年代別の日本代表で活躍し、パラグアイ、メキシコ、スペイン、ギリシャ、香港のリーグでプレー経験を持つ、国際派ストライカー・福田健二選手。
スペイン・バルセロナに拠点を置き、日本を始め世界中のサッカー選手・指導者のコンサルティングを行うサッカーサービス。今回は特別企画として『スペインサッカー』という共通項を持つ福田健二選手とサッカーサービスのポールコーチの対談が実現! 日本とスペイン、両方の視点から浮かび上がる、日本サッカーの現状とは? 全3回シリーズでお届けします。
(取材・文/鈴木智之)
――福田さんはスペインのカステジョン、ヌマンシア、ラス・パルマスの3チームでプレーした経験をお持ちですが、スペインサッカーの特徴はどのようなものだと感じていますか?
■「俺はこう思う」と自分の考えをしっかりと述べられる
福田:スペインというとパスサッカーの印象が強いですが、地域によってスタイルは違います。バルセロナには、FCバルセロナを中心とした細かくパスをつなぐスタイルがありますし、バスク地方では、多くのクラブがロングボール主体のサッカーをしていました。アンダルシア地方では、個人に比重を置いたプレーが主体でした。
僕がヌマンシアでプレーしていたときは、アンドニ・ゴイコチェアというバスク人が監督をしていたのですが、固い守備をベースにロングボールを使って攻めて行くサッカーでした。次にプレーしたラス・パルマスは、個人技を最大限活かしたサッカーをしていました。
ポール:福田さんが言うとおり、スペインは地域によってサッカースタイルが異なります。最近は集団戦術を採用するチームが増えてきましたが、戦術的で近代的なサッカーに取り組んでいる監督と、そうでない監督もいます。
選手は様々なスタイルを経験するため、プロになったときに、チーム内で意見の違いが出たり、衝突することはよくあります。

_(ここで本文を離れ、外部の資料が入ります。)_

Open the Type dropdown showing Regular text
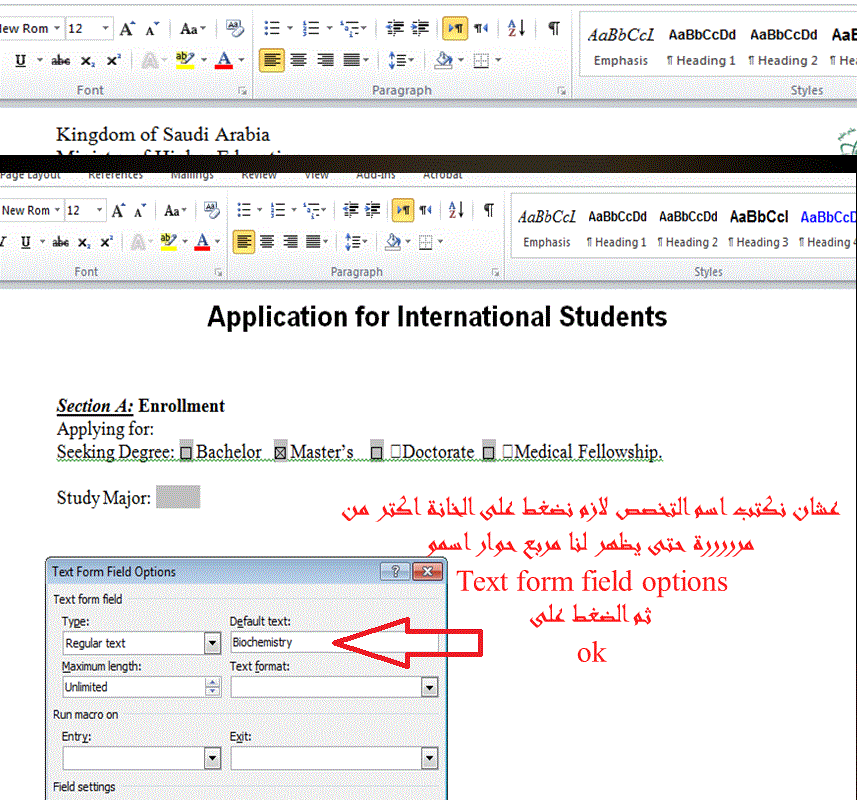The image size is (857, 800). coord(212,643)
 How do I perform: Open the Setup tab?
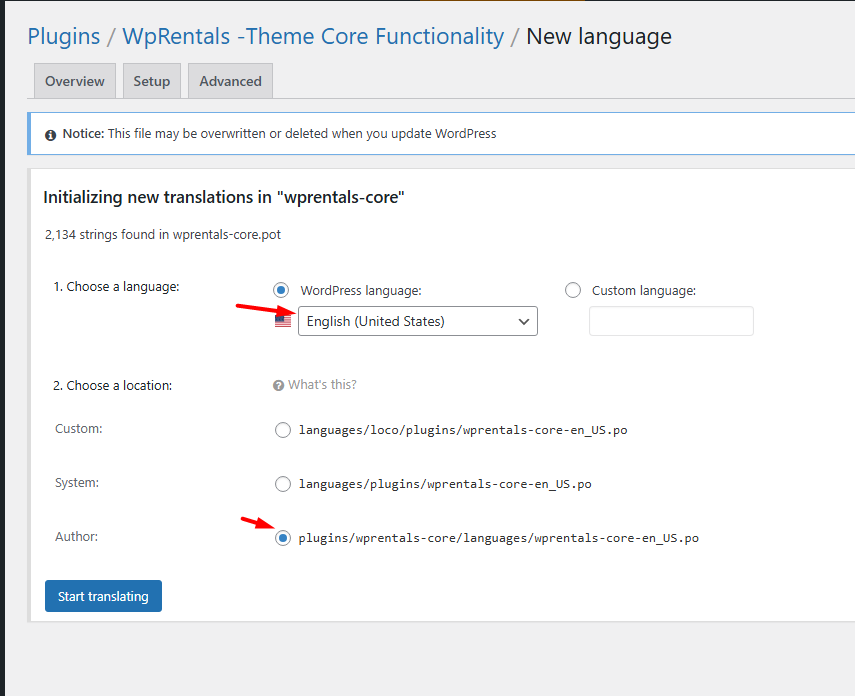click(x=152, y=81)
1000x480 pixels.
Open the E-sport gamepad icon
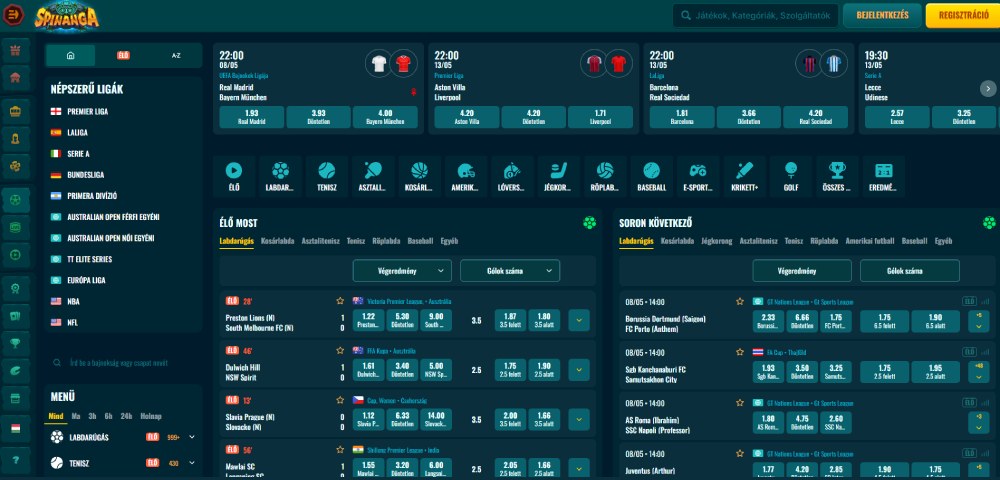(697, 176)
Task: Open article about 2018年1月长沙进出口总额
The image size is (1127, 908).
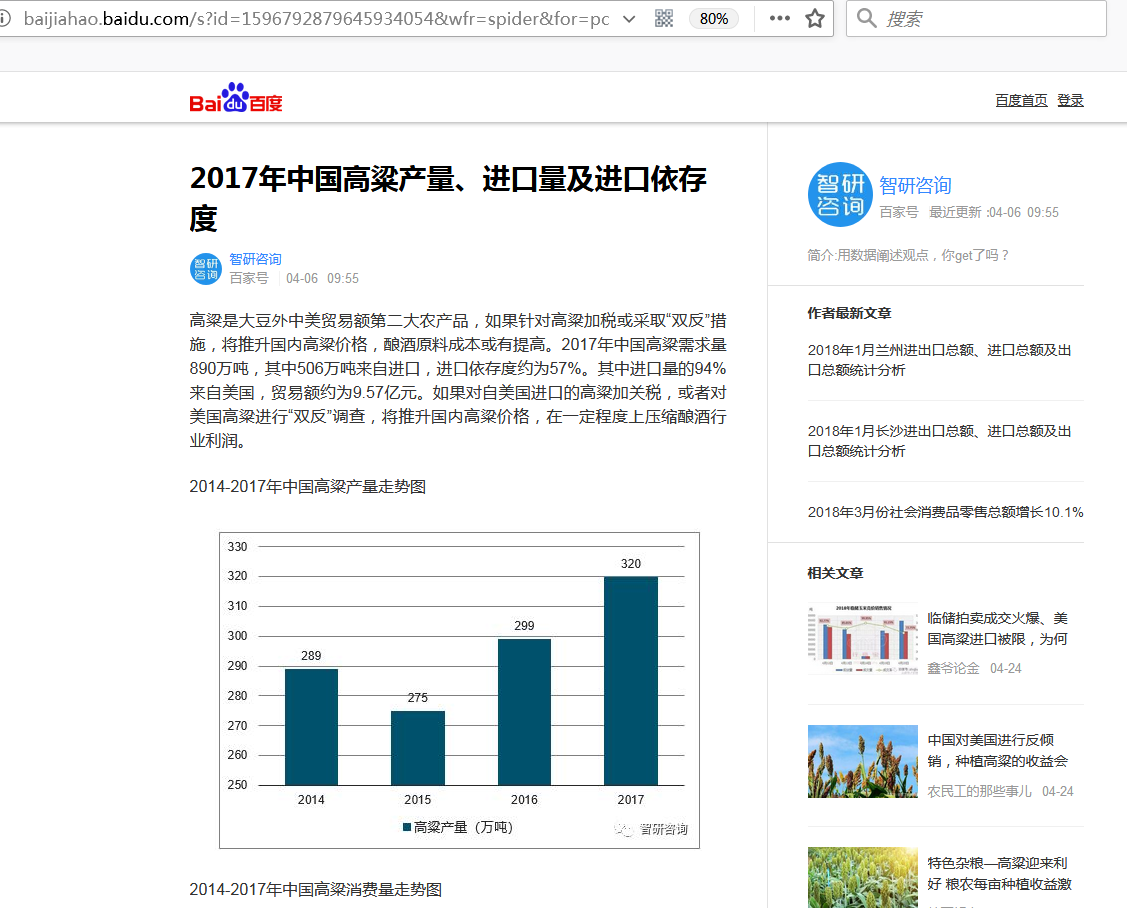Action: (x=939, y=441)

福田:たしかにそうかもしれません。僕がスペインに行って感じたのは、選手それぞれがサッカーに対する哲学を持っていて「俺はこう思う」と自分の考えをしっかりと述べられること。
もちろん、監督の目指すサッカーについては最大限リスペクトしていますが、自分のプレースタイルはこうで、こういうプレーがしたいと、チームメイトや監督にはっきり言います。選手個々が独立した存在で、自立しているなと感じました。
ポール:スペインでは、選手が監督に対して、「自分はこう思う」と積極的に意見を述べる文化があります。日本でも、我々サッカーサービスがやっているスクールでは、子どもたちに日々、質問をしています。

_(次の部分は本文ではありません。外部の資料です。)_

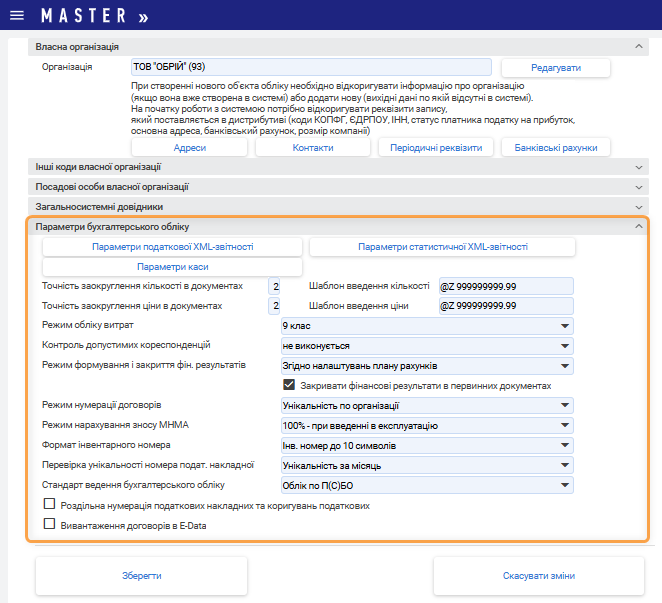Screen dimensions: 662x603
Task: Collapse the Власна організація section
Action: click(x=639, y=47)
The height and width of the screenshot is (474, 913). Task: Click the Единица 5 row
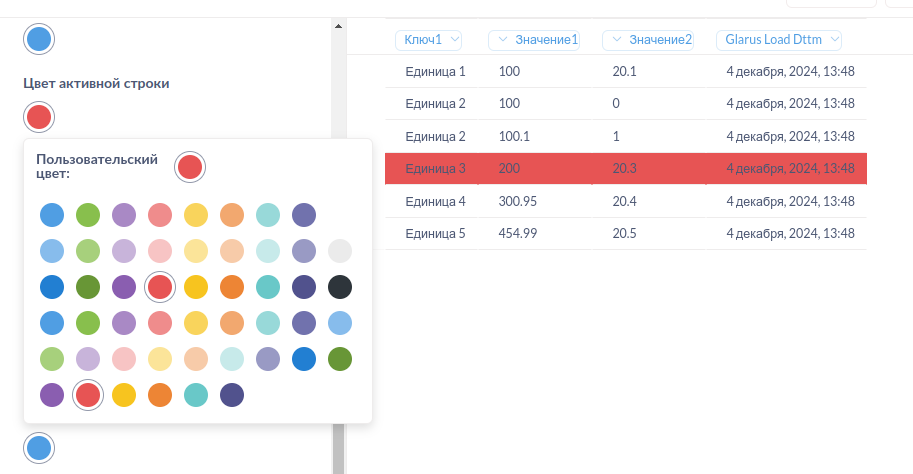pos(625,234)
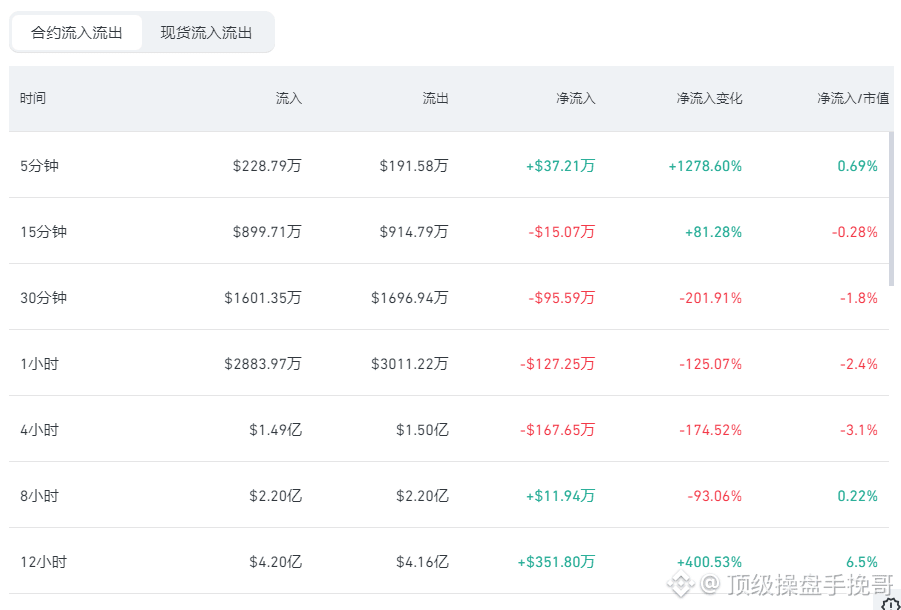
Task: Click the icon at the bottom-right corner
Action: [x=891, y=602]
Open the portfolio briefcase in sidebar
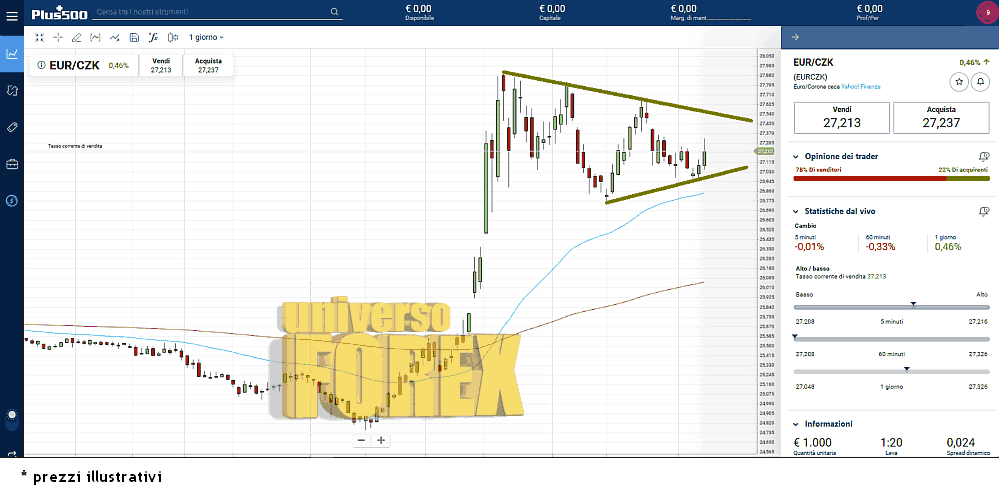The image size is (999, 492). [12, 164]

子どもたちは自分の考えを最初から持っているわけではないので、なかなか答えが返ってくることはありません。しかし、質問に対して考え、答える経験を繰り返すことで、自分の考えが熟成されていき、意見を言うことができるようになっていきます。
■会話をすることで、自分を知ってもらうことが大事
福田:日本の場合、選手同士であったり、選手と監督がサッカーに対して深く話をする機会は、あまりなかった気がします。僕がスペインにいたときは、どのチームに行っても移動のバスの中では、サッカーのことやプライベートのことなど、とにかく話をしていました。
スペインの場合、チームメイトと会話をすることで、自分はこういう人間で、こういう考え方なんだと知ってもらうことが大事なんですよね。
2012 European Match Day Against Hunger / EU Humanitarian Aid and Civil Protection
ポール:そう思います。
福田:僕自身、日本にいる時は、監督の言うことをそのまま聞くタイプではありませんでした。自分の中でサッカーに対する考えがあったので、監督ともっと話をしたかったというのが、正直なところです。
その後、パラグアイやスペインに移籍して、自分の考えを監督やチームメイトに言ったときに、相手からは反応が返ってきますよね。そのコミュニケーションがすごく良かったというか、監督と話をすることで、チームでの居心地も良くなったんですよね。
そのときに、自分が求めていたのはこれなんだと思いました。